#### [PROBLEM DETAILS]
From the records below, extract only the lines running from the line with "This screenshot has width=721, height=635." to the line with "Refresh the Number", both lines included, reproducing them exactly.

#### [SOURCE MATERIAL]
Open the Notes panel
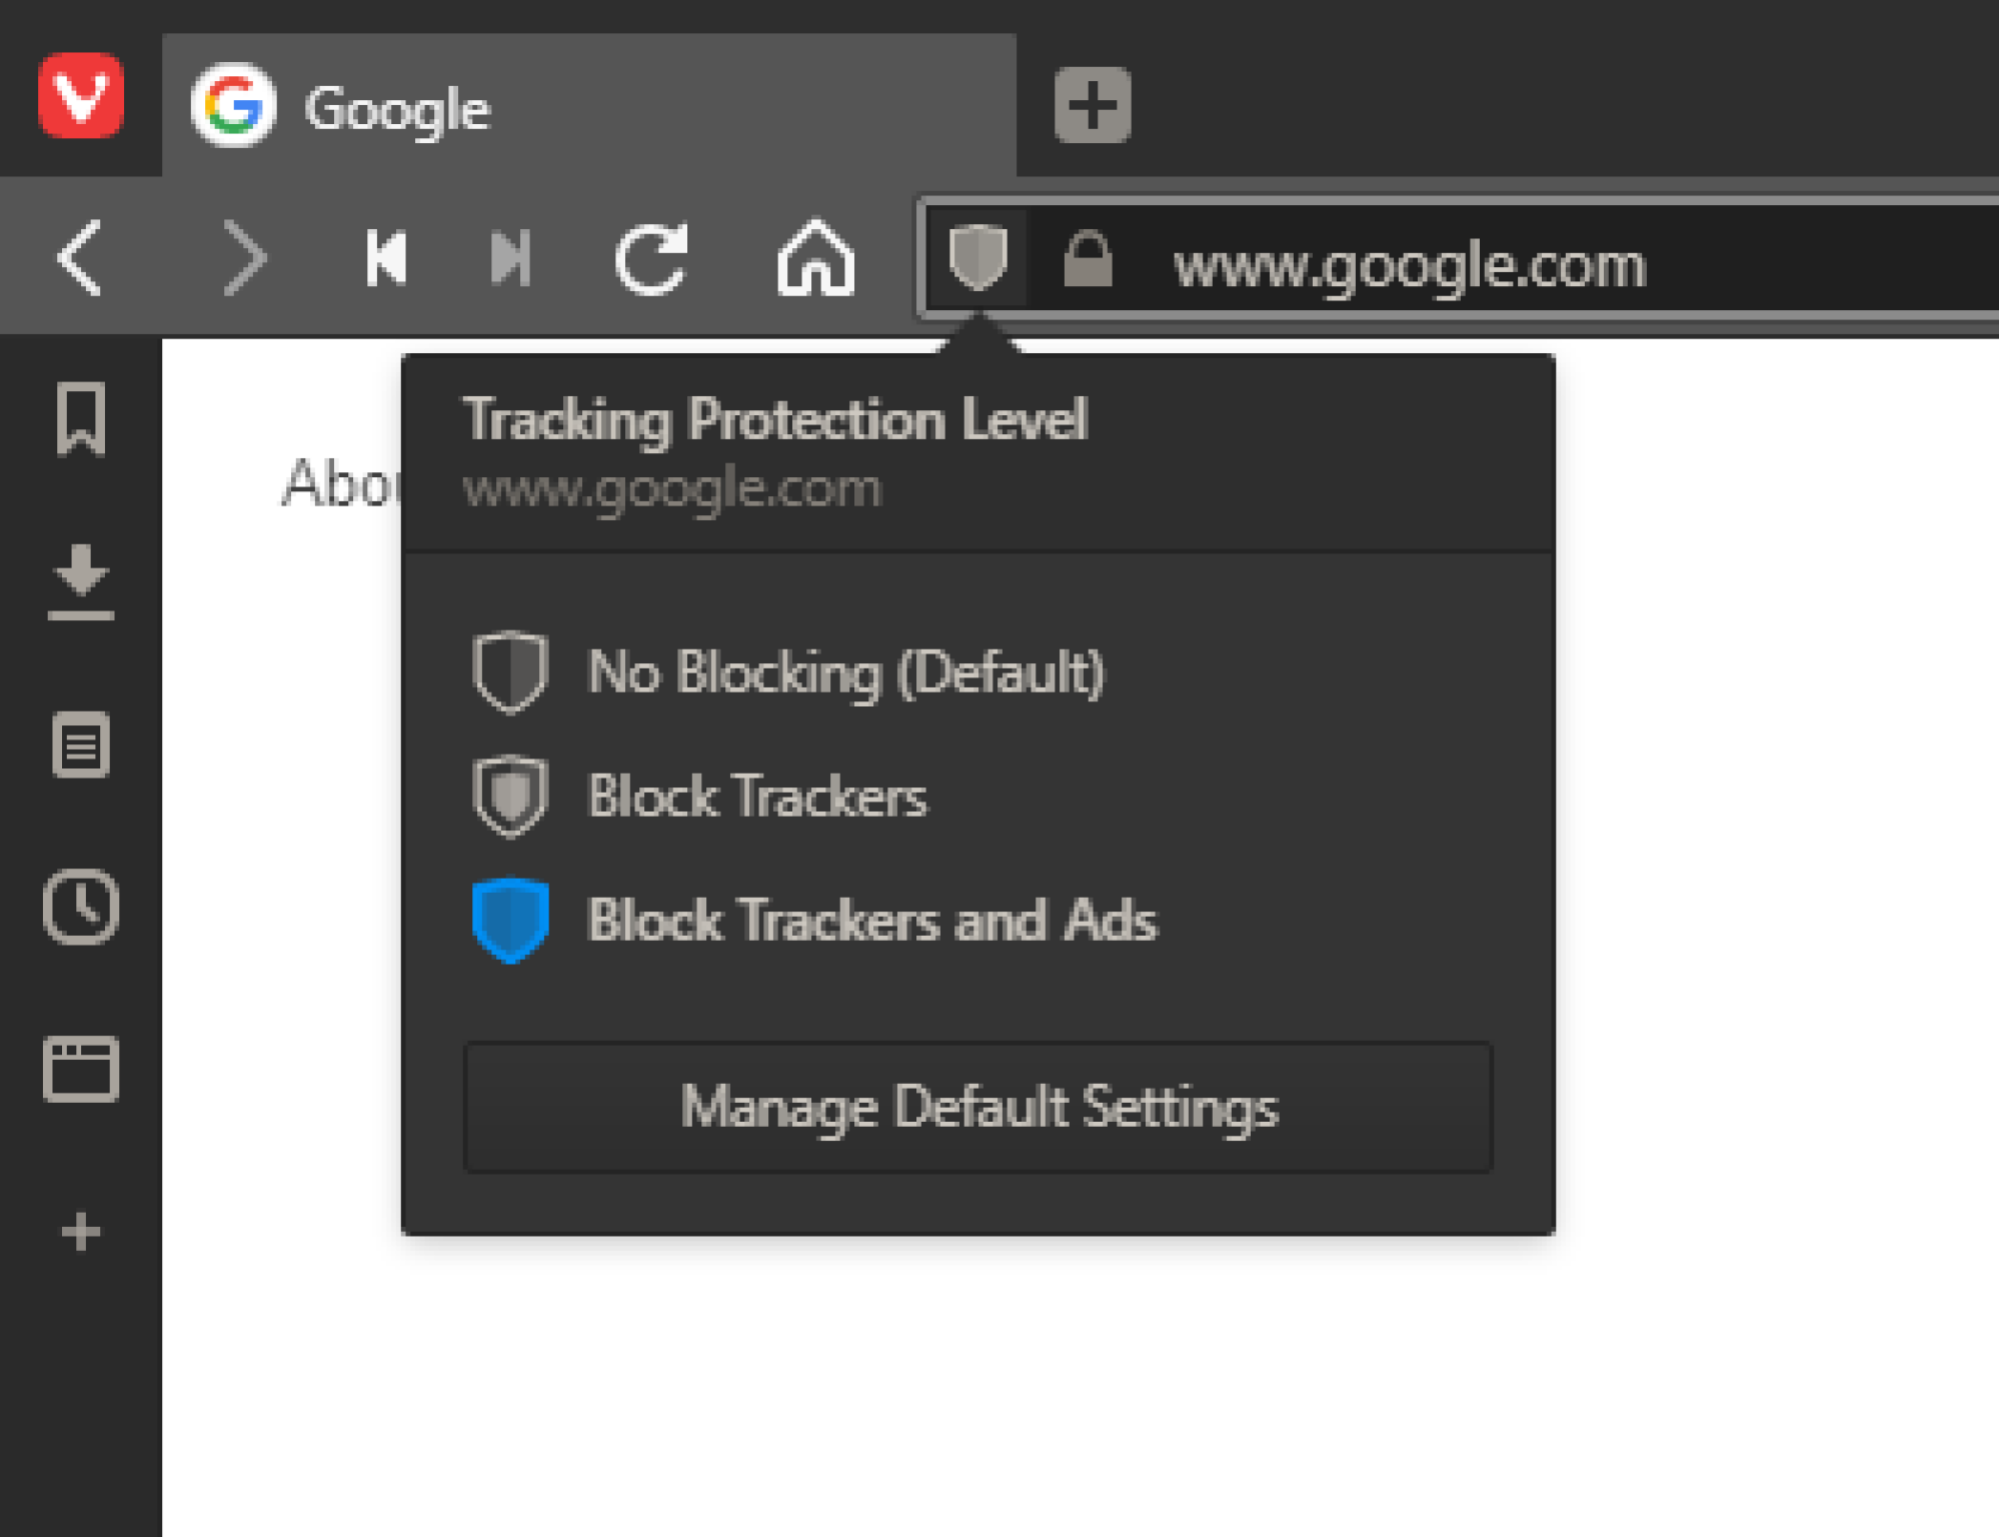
==
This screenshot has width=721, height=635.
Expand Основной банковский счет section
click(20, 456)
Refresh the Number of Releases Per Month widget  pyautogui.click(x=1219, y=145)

#### [EXERCISE SOLUTION]
This screenshot has width=721, height=635.
Expand Основной банковский счет section
click(20, 456)
Refresh the Number of Releases Per Month widget  pyautogui.click(x=1219, y=145)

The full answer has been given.